Last year, I was invited to Lisbon for a conference. One of the organized events was an on-site talk by the architect of the new extension to the historic Palace of Ajuda, construction on which began in 1794 but was never entirely finished. When I saw the slides accompanying the presentation, I got up to leave and was followed out by the puzzled conference organizer. I asked her to call a taxi because I needed to go visit a nearby historic church to recover from the shock.

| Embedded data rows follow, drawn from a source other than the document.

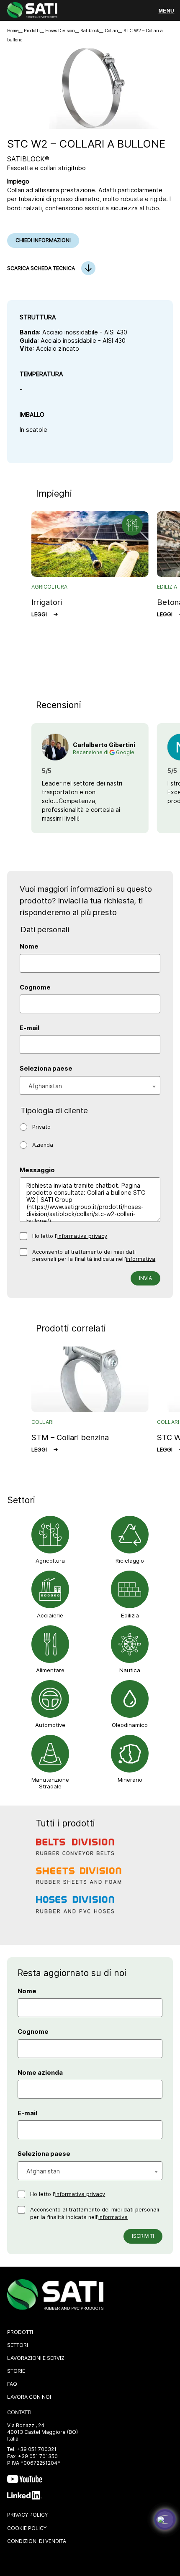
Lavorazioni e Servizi (36, 2358)
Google (125, 752)
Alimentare (50, 1670)
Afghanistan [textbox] (45, 1085)
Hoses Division (60, 30)
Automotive (50, 1725)
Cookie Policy (26, 2528)
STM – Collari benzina (70, 1437)
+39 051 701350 (38, 2456)
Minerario (130, 1779)
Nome (29, 946)
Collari (111, 30)
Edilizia (130, 1615)
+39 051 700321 (37, 2449)
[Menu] (166, 11)
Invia (145, 1278)
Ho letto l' (69, 1236)
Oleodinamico (130, 1725)
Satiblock (89, 30)
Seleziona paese (46, 1068)
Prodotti (32, 30)
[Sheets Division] (79, 1881)
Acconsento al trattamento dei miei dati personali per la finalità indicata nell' (93, 1255)
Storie (16, 2371)
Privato (41, 1127)
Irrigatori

The reason for my reaction is that the reconstruction adds an industrial-modernist façade (not glass) along one entire side, to include a new museum built in the style of a Soviet-era factory cafeteria. The architect expressed that “in this new project, admittedly contemporary, there is an analogy with the existing construction, not mimetic, according to the letters and conventions of restoration and rehabilitation.” The project adheres to the now-discredited 1933 Athens Charter, which forcibly imposed industrial modernism on all restoration projects.

But the new design reveals no analogy at all with the existing construction. An industrial-modernist 1920s-type façade negates any compositional relationship by refusing geometrical coherence and harmony with the existing historic structure. Furthermore, saying the design conforms with accepted conventions of restoration and rehabilitation ignores the change in historic preservation that has occurred in the past few years.

Why should we care about a Portuguese national heritage site that’s going to be drastically altered by the addition of an incongruous façade sporting a “contemporary” look? If the Portuguese people are ready to implement it, surely that doesn’t concern us. It’s too far away for us to be worried about it.

On the contrary, this is relevant to the present architectural discussion because we are about to commit exactly the same mistake with the Federal Reserve Building.

This Has Nothing to Do with Style

The press has so far presented the debate as pitting old-fashioned classical architects against forward-looking modernist architects. This facile interpretation is wrong and misleading.

Neo-classical architects have good reasons to dislike glass boxes, which are the antithesis of their finely detailed designs that focus on materiality. But if we look beneath the surface rhetoric, we will realize that glass boxes express discredited ideas from the 1920s and ought to have limited place in modern society.

How about the even older classical buildings? Those older typologies evolved to accommodate human psychological and physiological responses, and are therefore just as relevant today as ever. We can adapt a classical design to today’s needs, but a glass box will always be a glass box.

As a group of colleagues and I have argued for decades, we know how to build wonderful new buildings today. You just have to ask the right architect who knows how to do it, and keep away from those who stick with cult images. It’s time for our society to awaken from its media-induced slumber and demand human-scale architecture once again.

Since we take pride in American intellectual dominance because of our scientific advances, let us rely on them to decide architecture’s future. Let’s welcome American ingenuity and creativity to show us how to create healing environments. Let’s implement true science — not technology commandeered by vested interests to continue the ubiquitous 1920s industrial-modernist typologies — to improve our health, society, and wellbeing.